Reported in New York Official Reports at American Tr. Ins. Co. v Espinal (2021 NY Slip Op 03399)
American Tr. Ins. Co. v Espinal |
2021 NY Slip Op 03399 [195 AD3d 401] |
June 1, 2021 |
Appellate Division, First Department |
Published by New York State Law Reporting Bureau pursuant to Judiciary Law § 431. |
[*1]
American Transit Insurance Company,
Respondent, v Samuel O. Espinal, Appellant, et al., Defendants. |
The Tadchiev Law Firm, P.C., Fresh Meadows (Simon B. Landsberg of counsel), for appellant.
Law Office of Daniel J. Tucker, Brooklyn (Ethan A. Rothschild of counsel), for respondent.
Order, Supreme Court, New York County (Nancy M. Bannon, J.), entered on or about August 14, 2020, which, insofar as appealed from as limited by the briefs, granted plaintiff’s motion for summary judgment against defendant Samuel O. Espinal and declared that plaintiff was not obligated to pay no-fault benefits to Espinal, unanimously reversed, on the law, without costs, the order vacated, and the matter remanded for further proceedings.

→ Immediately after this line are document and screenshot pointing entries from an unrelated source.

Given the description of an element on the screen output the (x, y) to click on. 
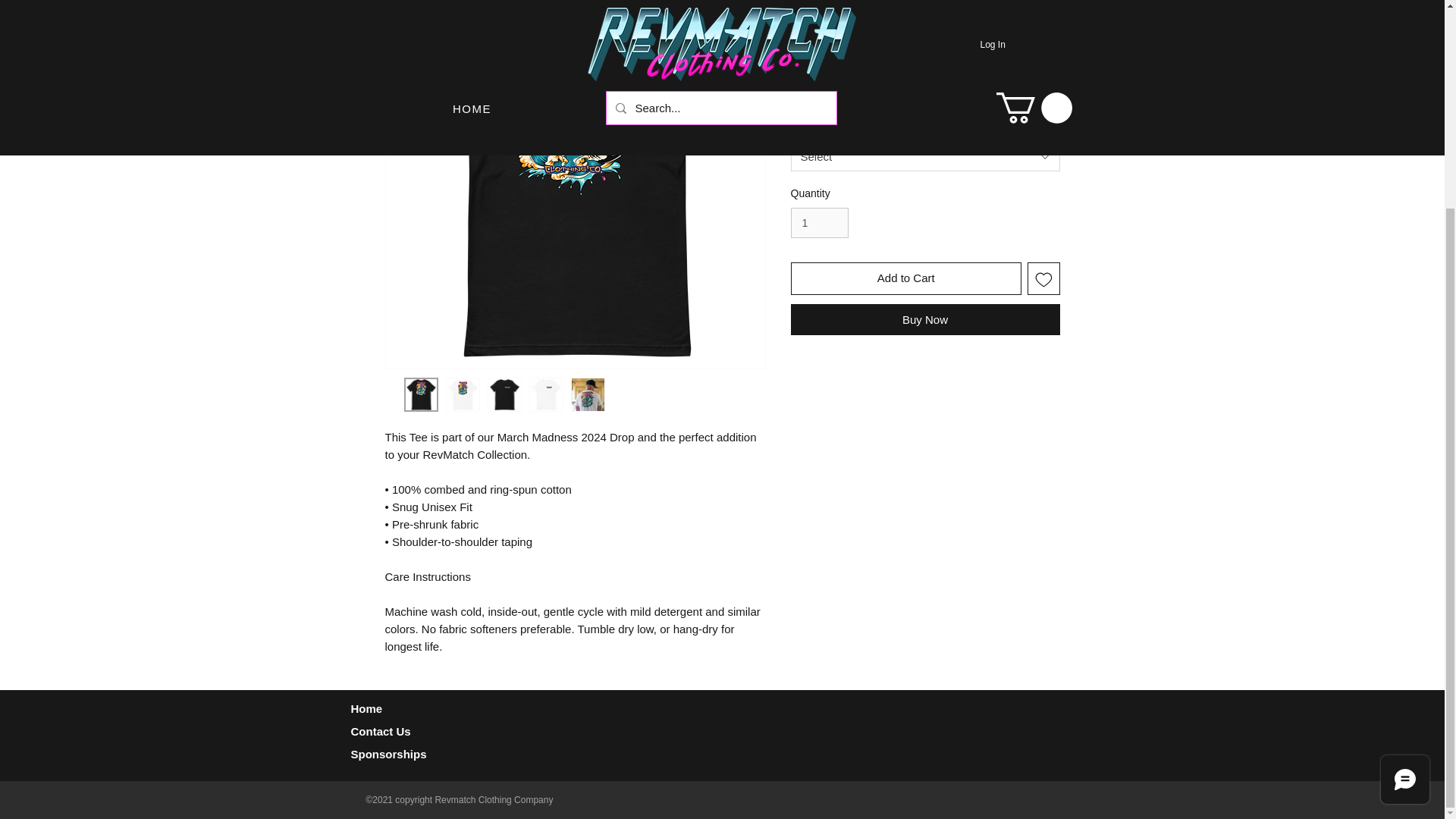
1 (818, 223)
Buy Now (924, 318)
Sponsorships (388, 753)
Home  (367, 707)
Add to Cart (906, 278)
Select (924, 90)
Contact Us (380, 730)
Select (924, 155)
Given the description of an element on the screen output the (x, y) to click on. 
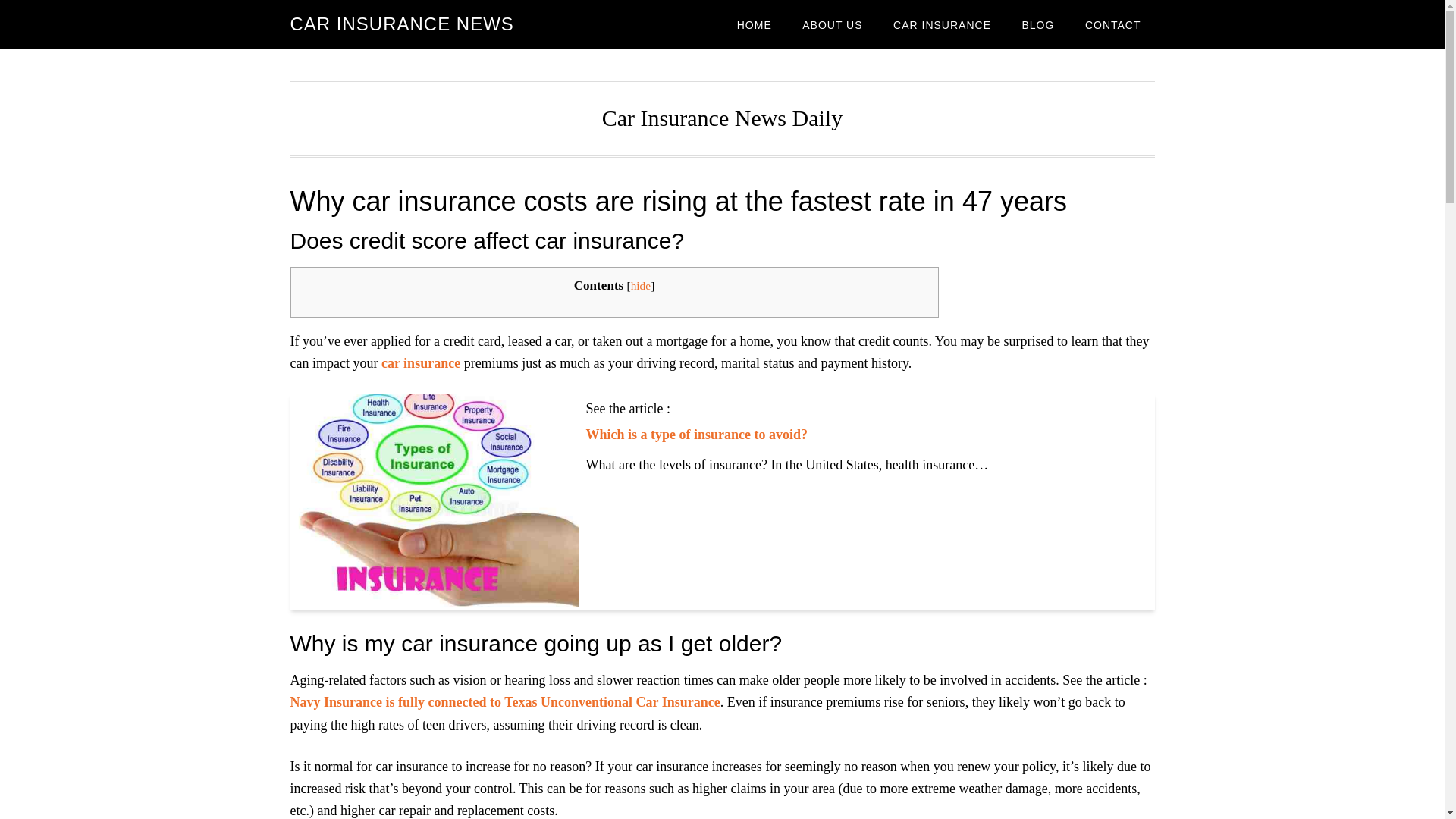
Which is a type of insurance to avoid? (696, 434)
car insurance (420, 363)
HOME (754, 24)
CONTACT (1112, 24)
CAR INSURANCE NEWS (401, 23)
hide (640, 285)
BLOG (1037, 24)
ABOUT US (832, 24)
Given the description of an element on the screen output the (x, y) to click on. 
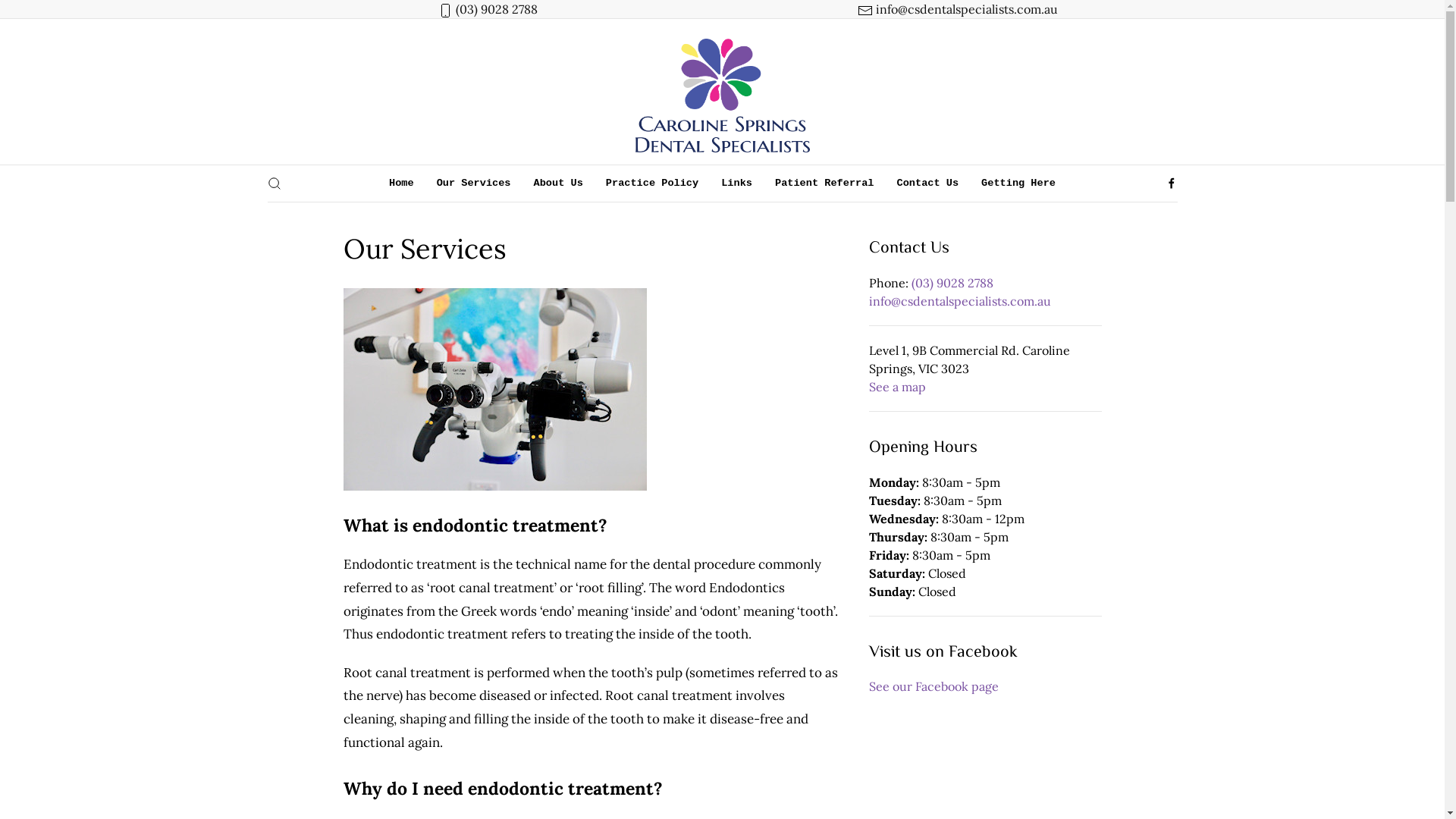
About Us Element type: text (558, 183)
Home Element type: text (401, 183)
Patient Referral Element type: text (824, 183)
Getting Here Element type: text (1017, 183)
Practice Policy Element type: text (651, 183)
(03) 9028 2788 Element type: text (952, 282)
Links Element type: text (736, 183)
See our Facebook page Element type: text (933, 685)
info@csdentalspecialists.com.au Element type: text (966, 8)
Contact Us Element type: text (927, 183)
(03) 9028 2788 Element type: text (495, 8)
See a map Element type: text (897, 386)
info@csdentalspecialists.com.au Element type: text (960, 300)
Our Services Element type: text (473, 183)
Given the description of an element on the screen output the (x, y) to click on. 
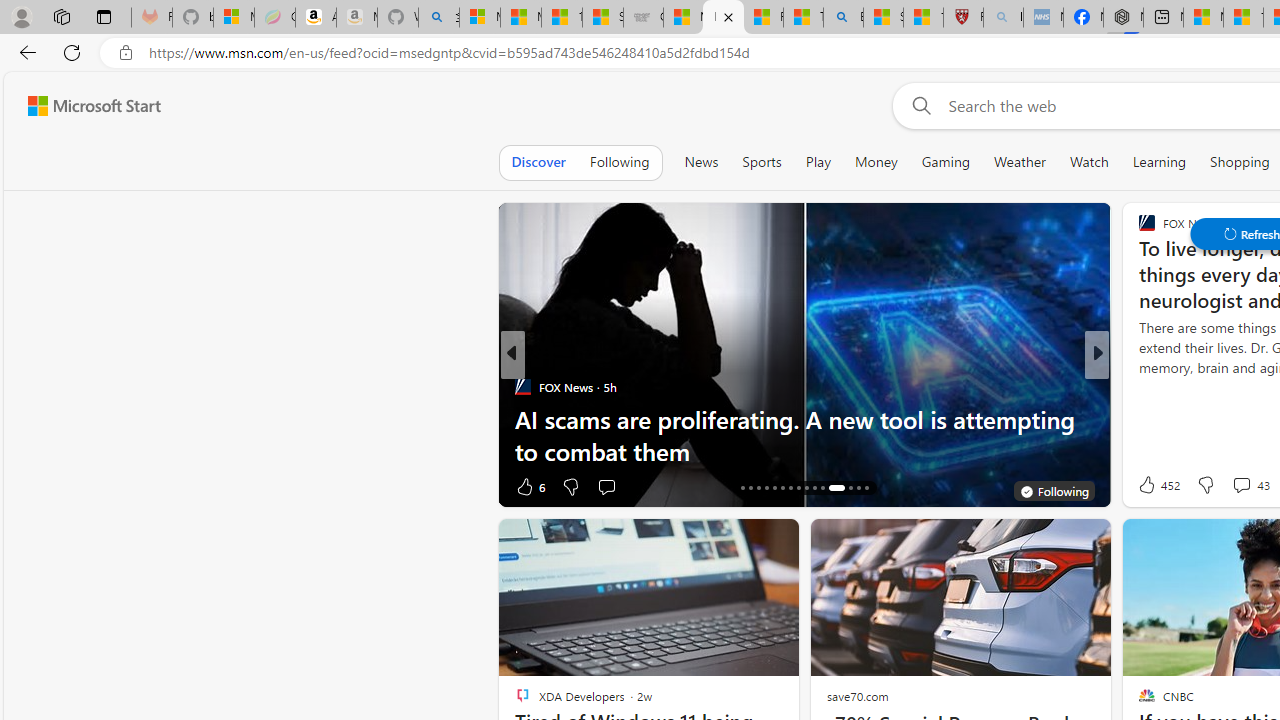
Hide this story (1147, 542)
182 Like (1151, 486)
AutomationID: tab-18 (757, 487)
Given the description of an element on the screen output the (x, y) to click on. 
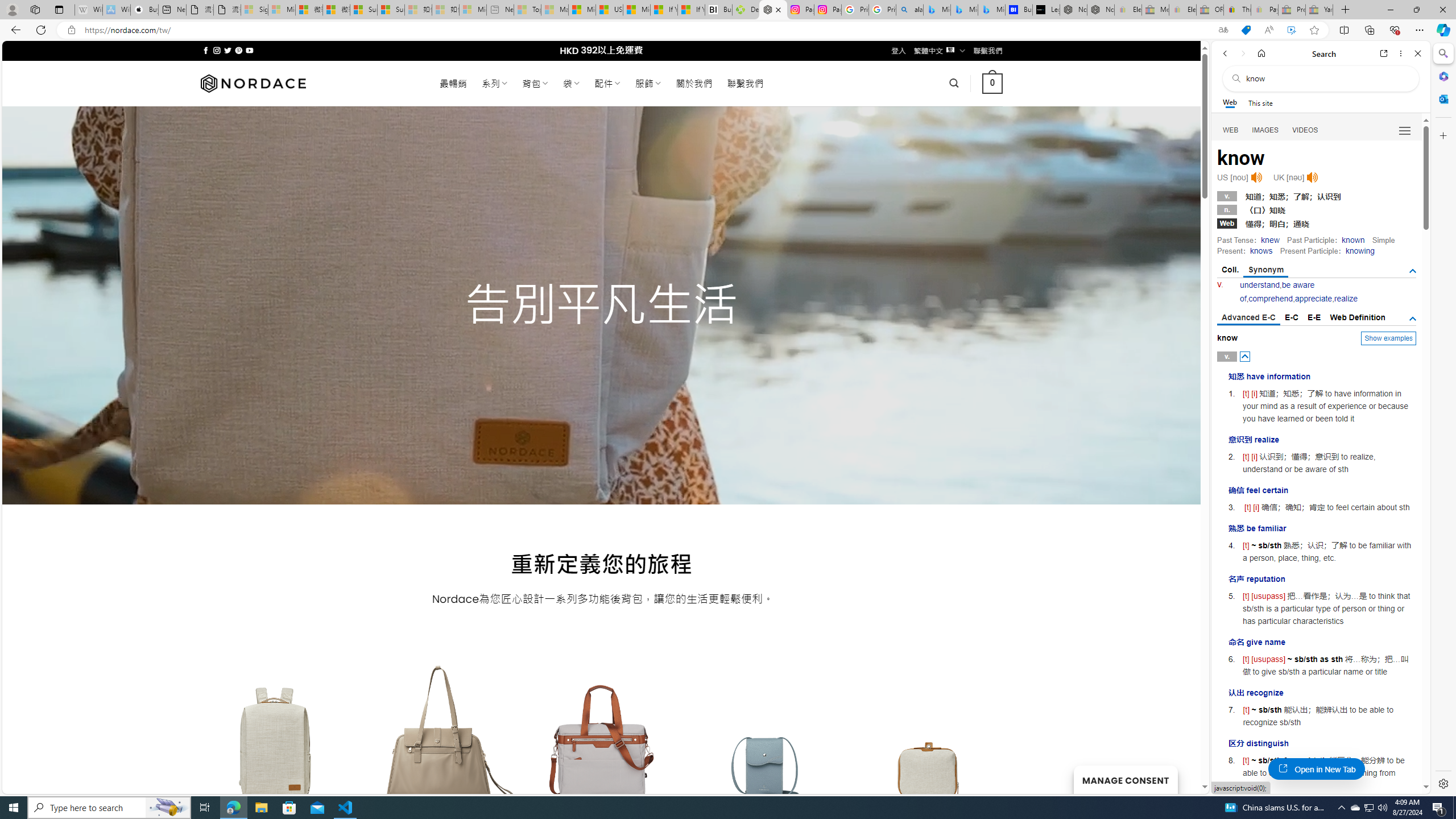
knowing (1359, 250)
WEB (1231, 130)
understand (1259, 284)
AutomationID: tgdef (1412, 318)
Given the description of an element on the screen output the (x, y) to click on. 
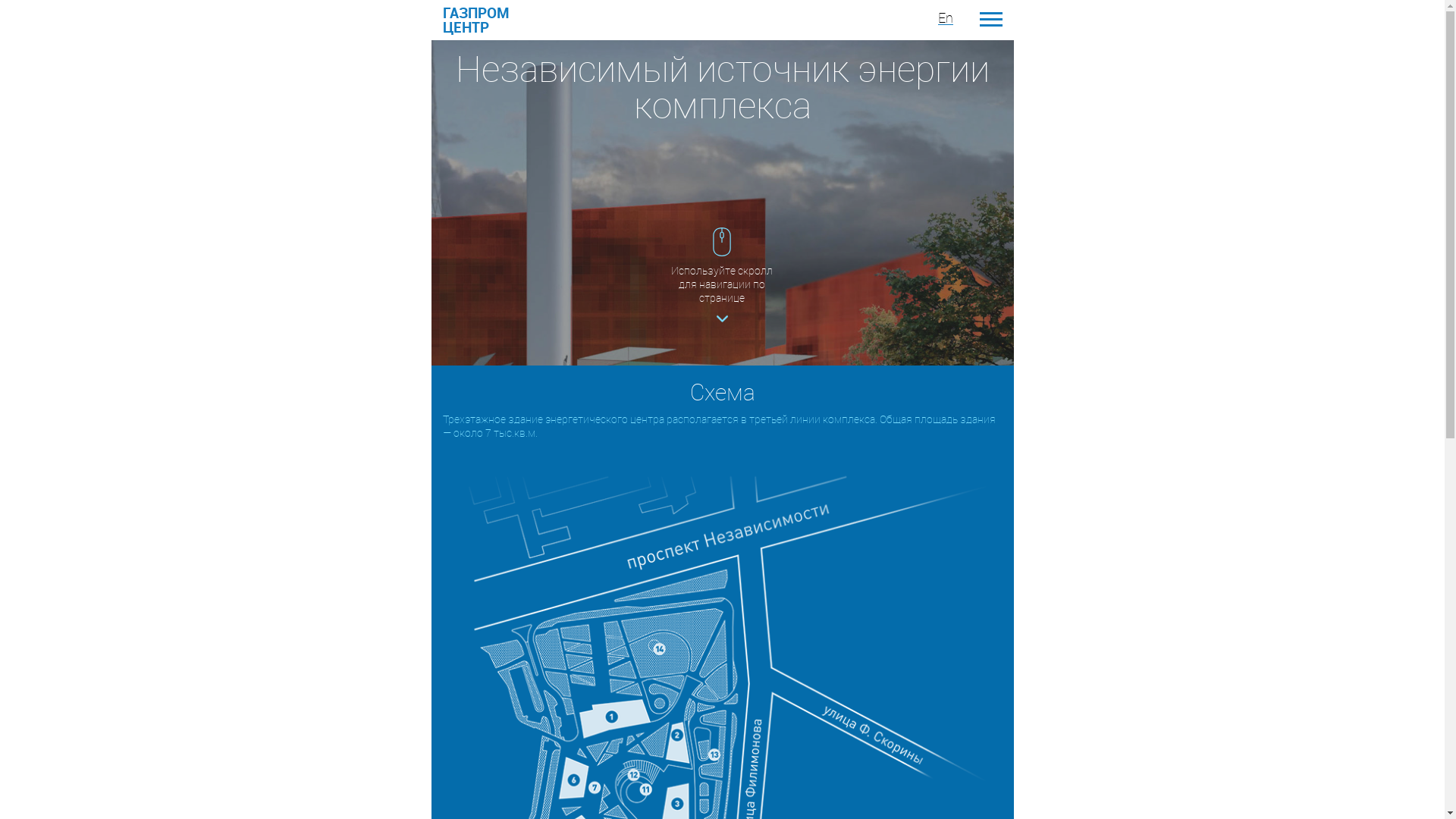
En Element type: text (944, 17)
Given the description of an element on the screen output the (x, y) to click on. 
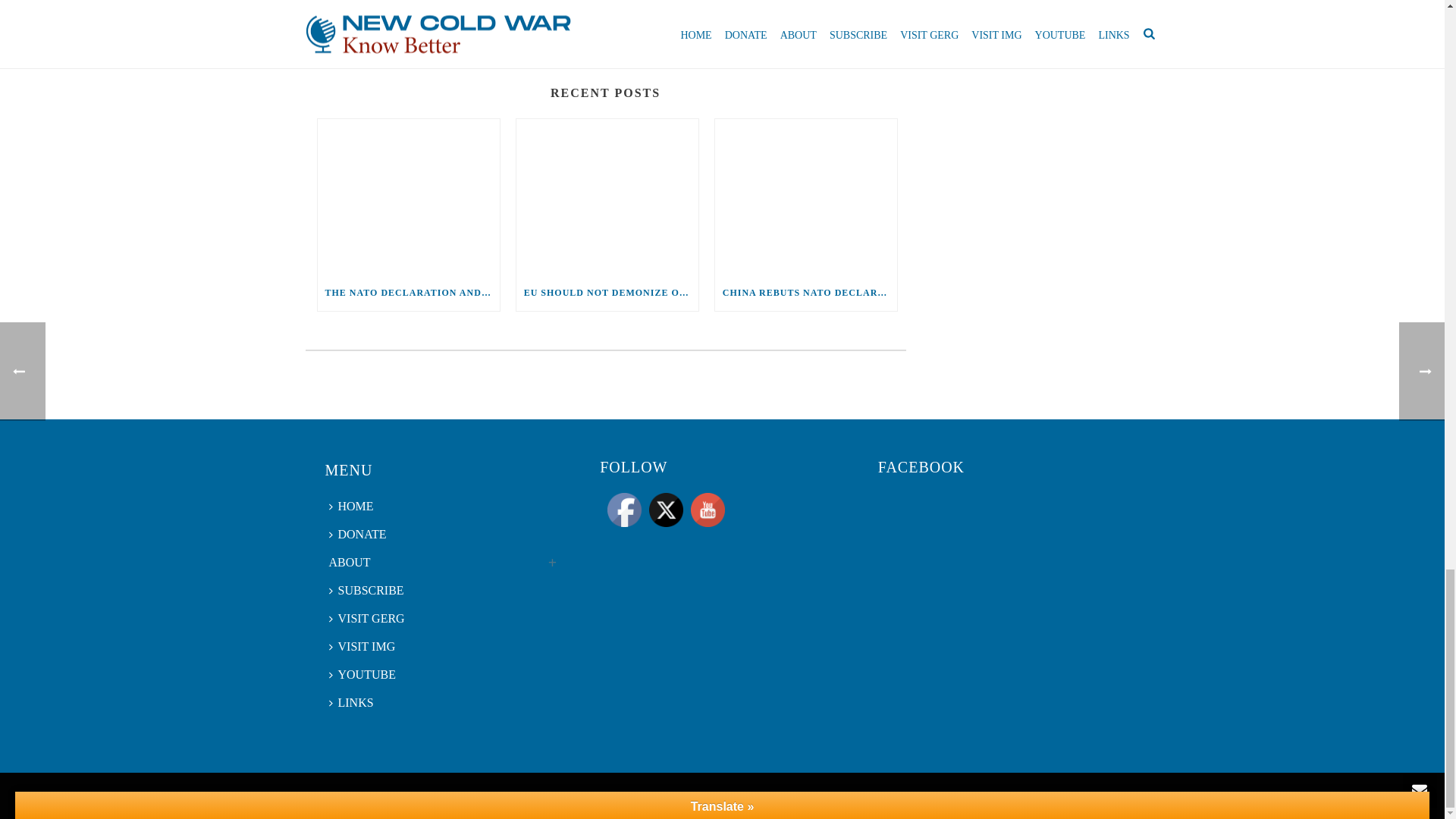
Twitter (665, 510)
YOUTUBE (707, 510)
Facebook (624, 510)
Given the description of an element on the screen output the (x, y) to click on. 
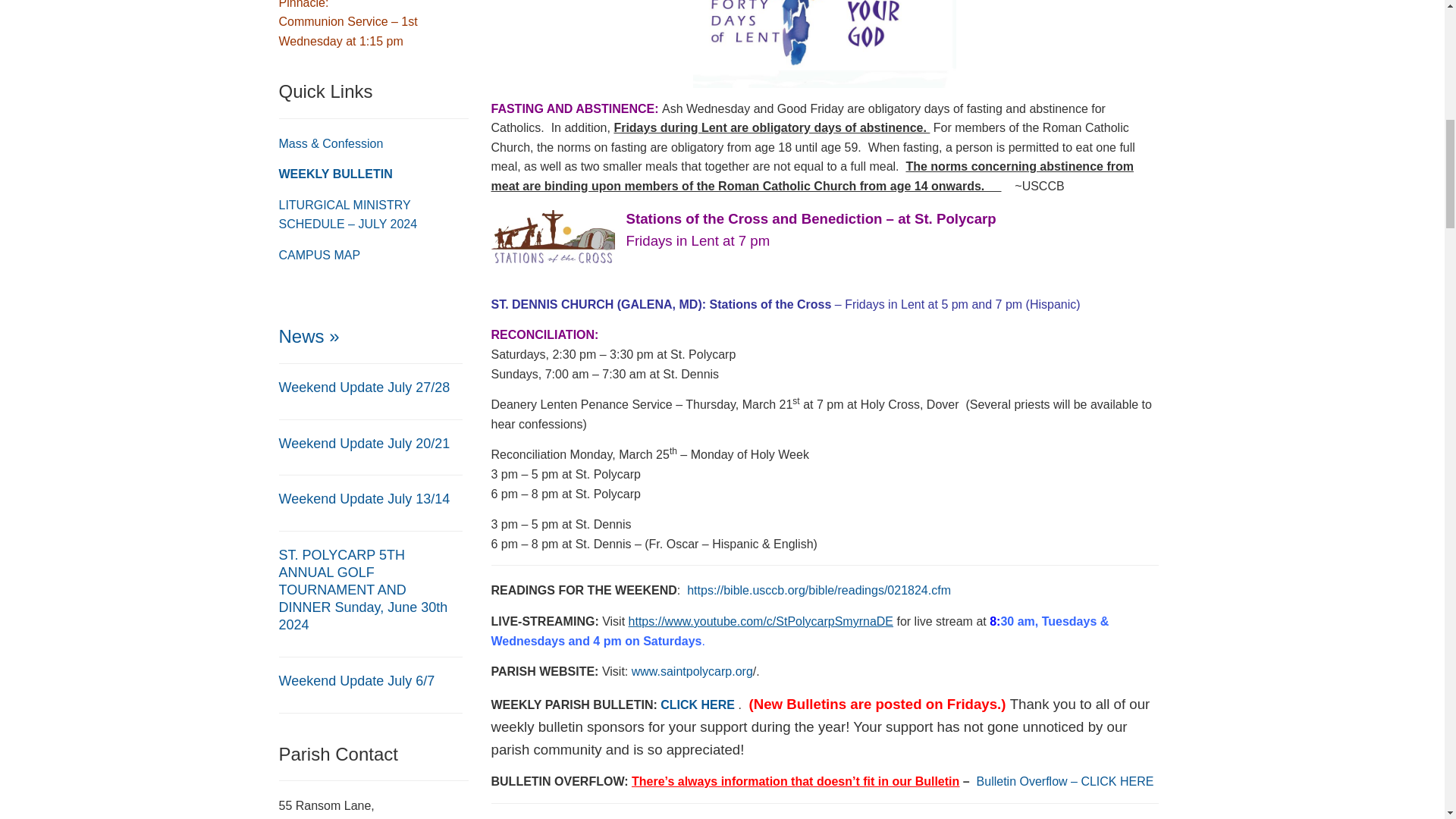
Announcements (309, 335)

Espinal’s opposition to the summary judgment motion was timely filed in accordance with CPLR 2214 (b). Since the motion court granted plaintiff’s motion on the ground that Espinal failed to submit opposition papers, and therefore did not reach the merits of the motion, the matter is remanded for the motion court to consider the merits of the summary judgment motion in the first instance (see Fomina v DUB Realty, LLC, 156 AD3d 539, 540 [1st Dept 2017]; Commissioner of the State Ins. Fund v Weissman, 90 AD3d 417, 418 [1st Dept 2011]). Concur—Gische, J.P., Webber, Singh, Kennedy, JJ. [Prior Case History: 2020 NY Slip Op 31721(U).]